▶ _Problem statement_: Go through the data and copy each line where the word "agent" shows up.

▶ _The records_:
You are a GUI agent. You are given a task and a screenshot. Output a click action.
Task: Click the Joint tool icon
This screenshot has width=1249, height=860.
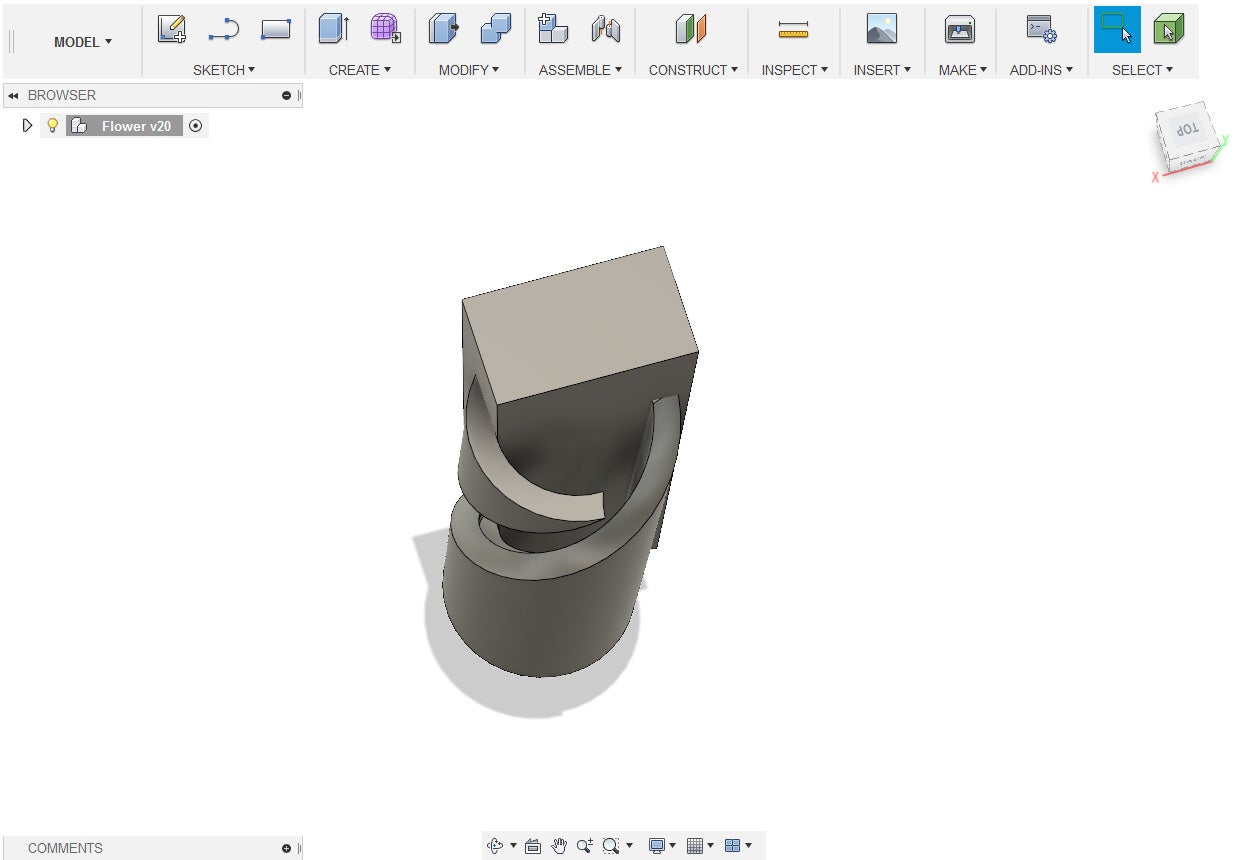pos(605,30)
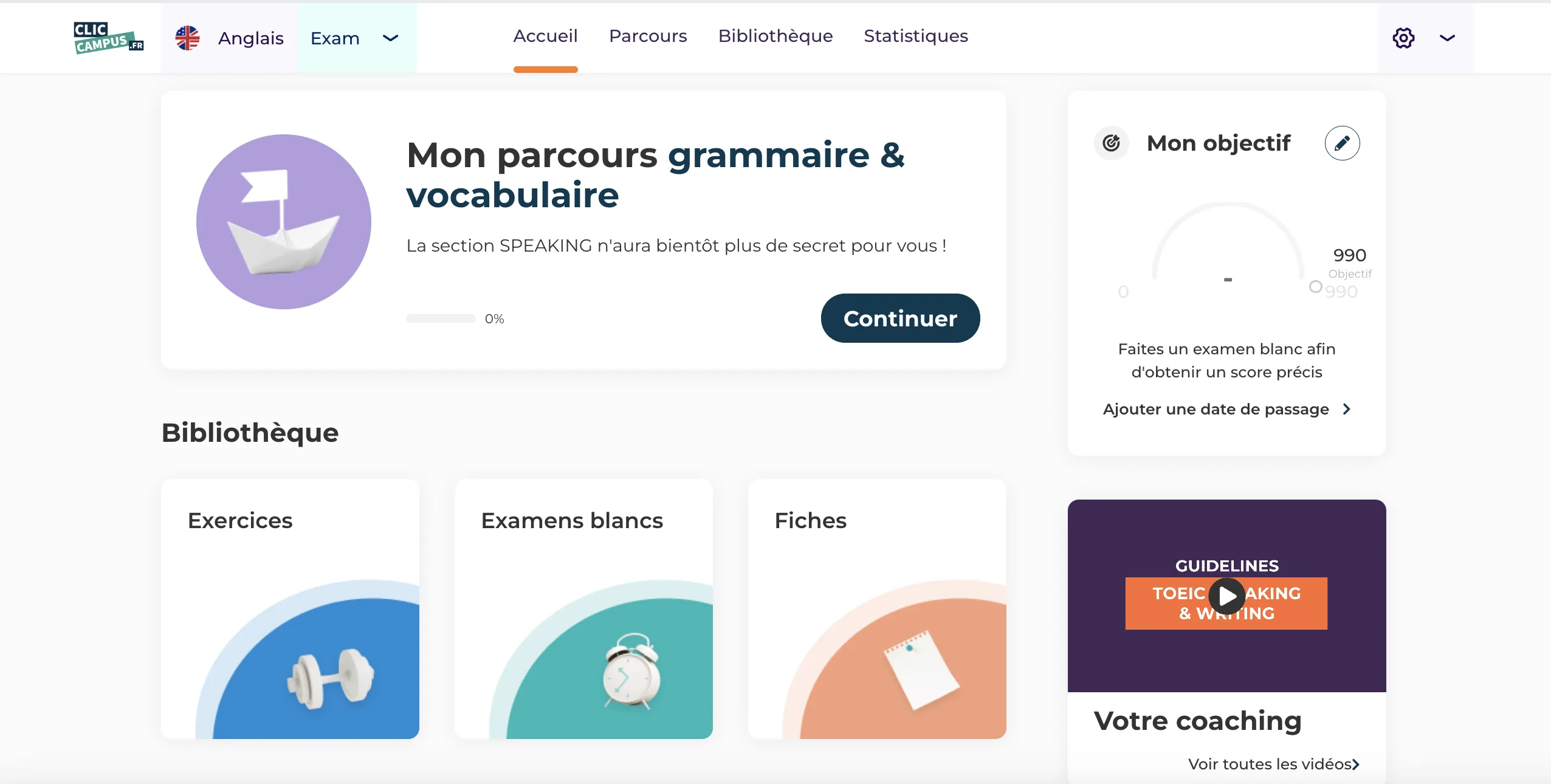Open the Statistiques tab
This screenshot has height=784, width=1551.
[x=916, y=36]
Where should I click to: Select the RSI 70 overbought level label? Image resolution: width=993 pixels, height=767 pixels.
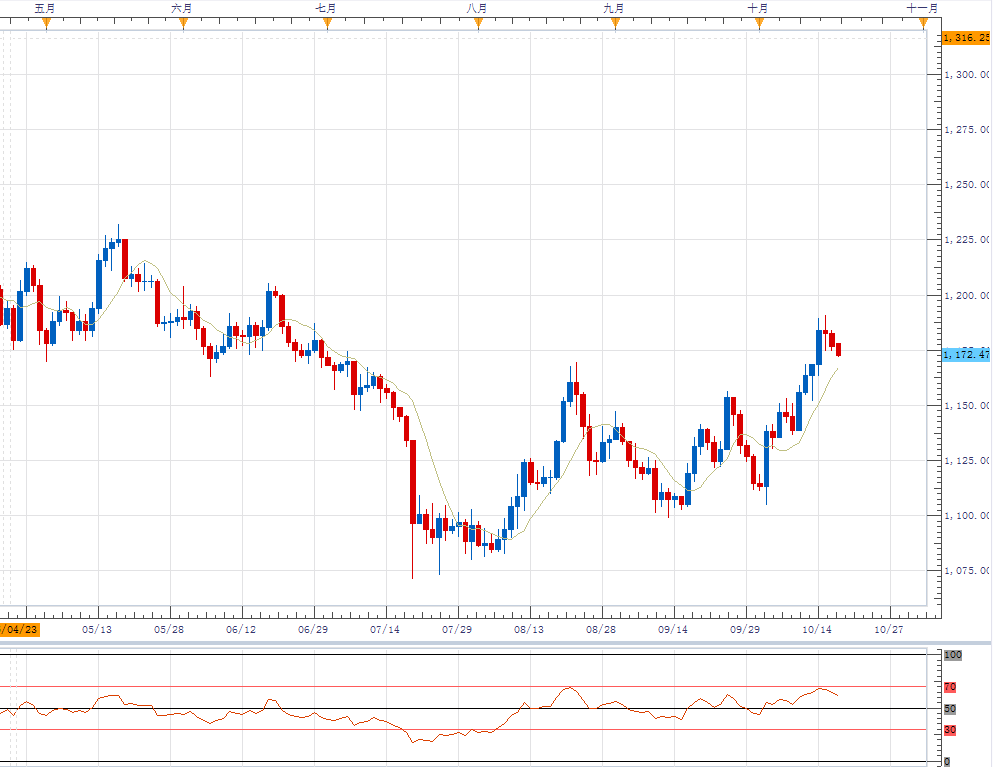950,687
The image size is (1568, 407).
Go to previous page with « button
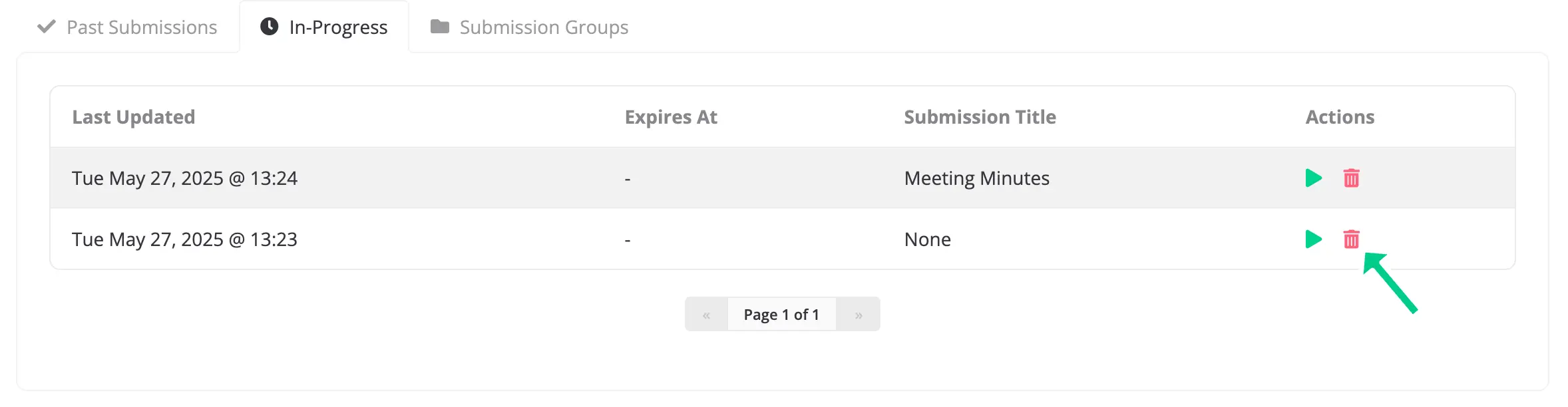pyautogui.click(x=706, y=315)
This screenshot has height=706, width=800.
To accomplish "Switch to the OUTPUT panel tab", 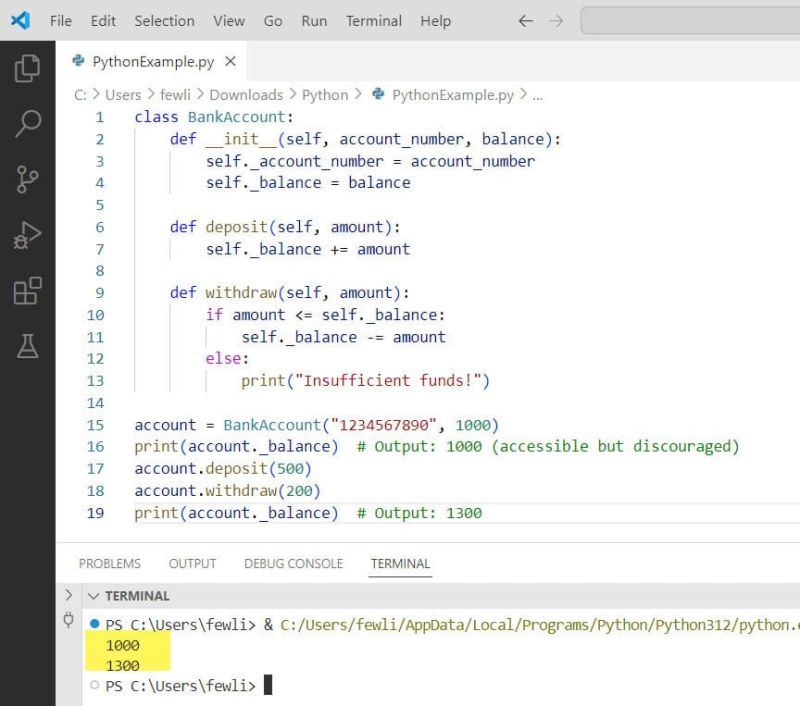I will tap(192, 563).
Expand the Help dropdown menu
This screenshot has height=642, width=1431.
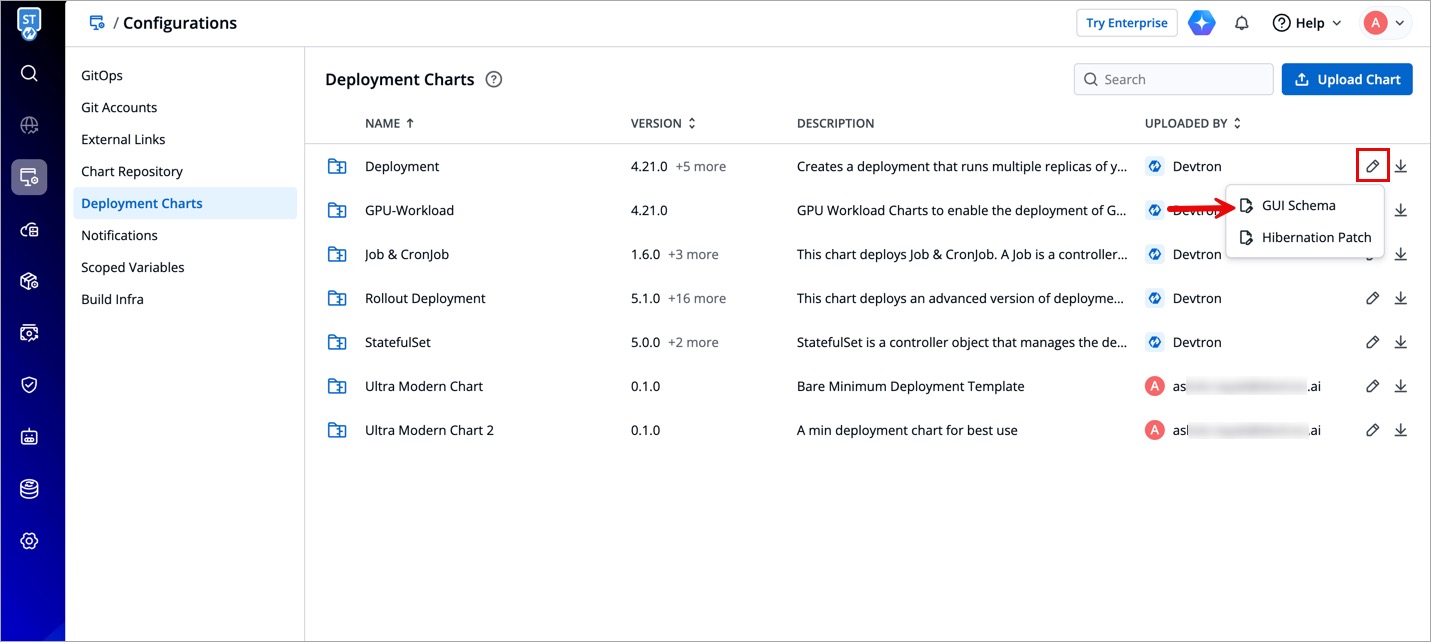1307,23
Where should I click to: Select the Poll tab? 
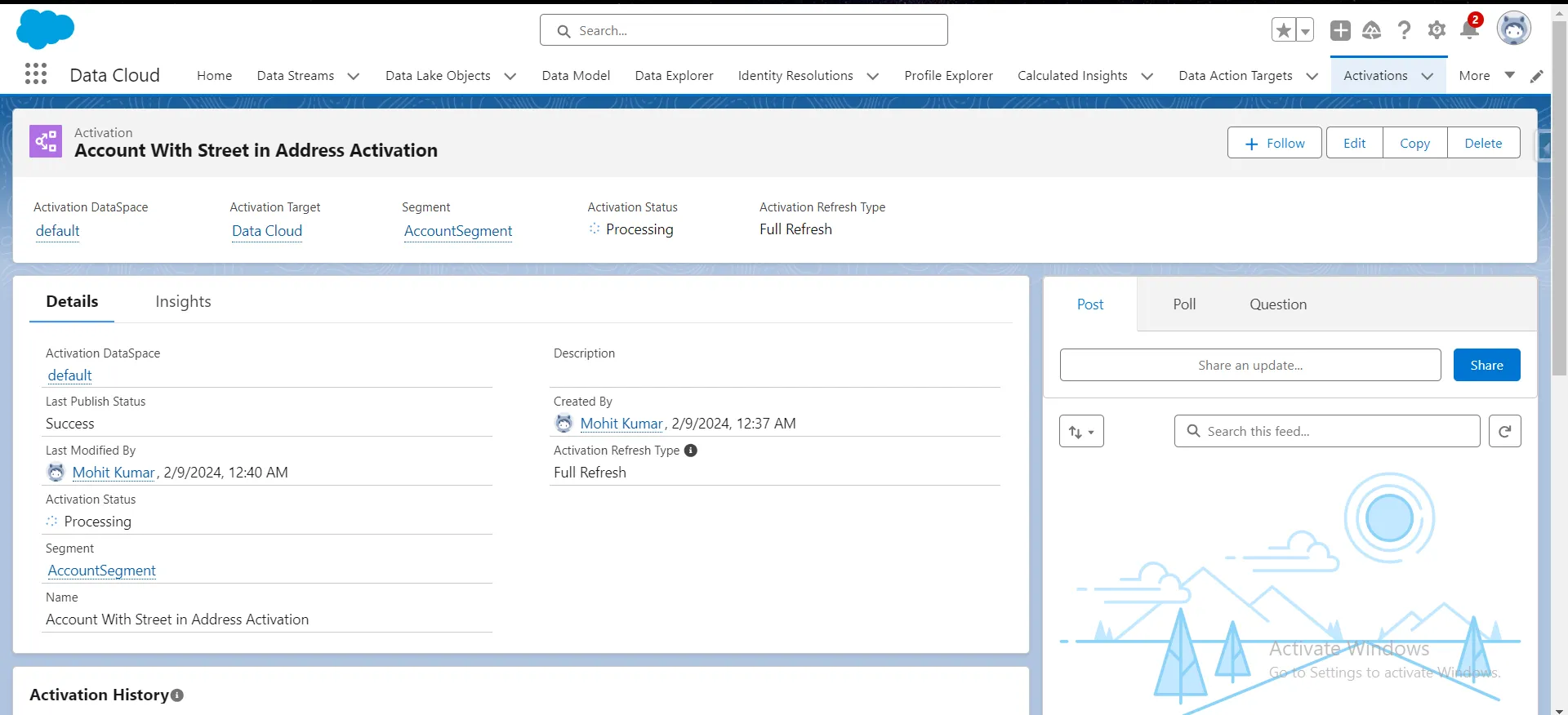1183,304
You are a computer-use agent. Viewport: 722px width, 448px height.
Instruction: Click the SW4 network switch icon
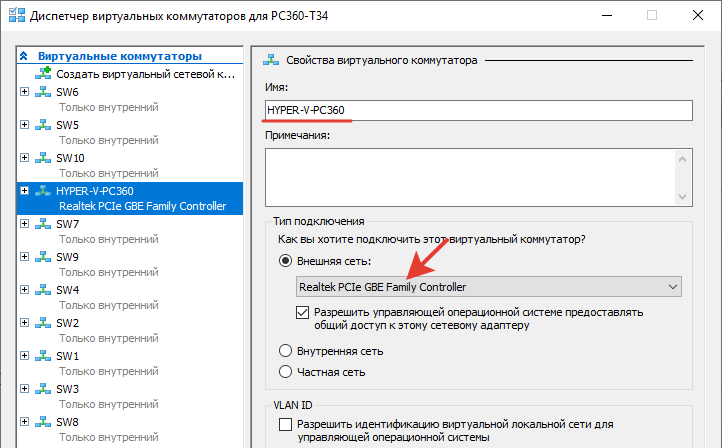pos(42,290)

▶ _Answer area_:
You are a GUI agent. You are given a task and a screenshot. Output a click action.
You are a computer-use agent. Viewport: 722px width, 448px height.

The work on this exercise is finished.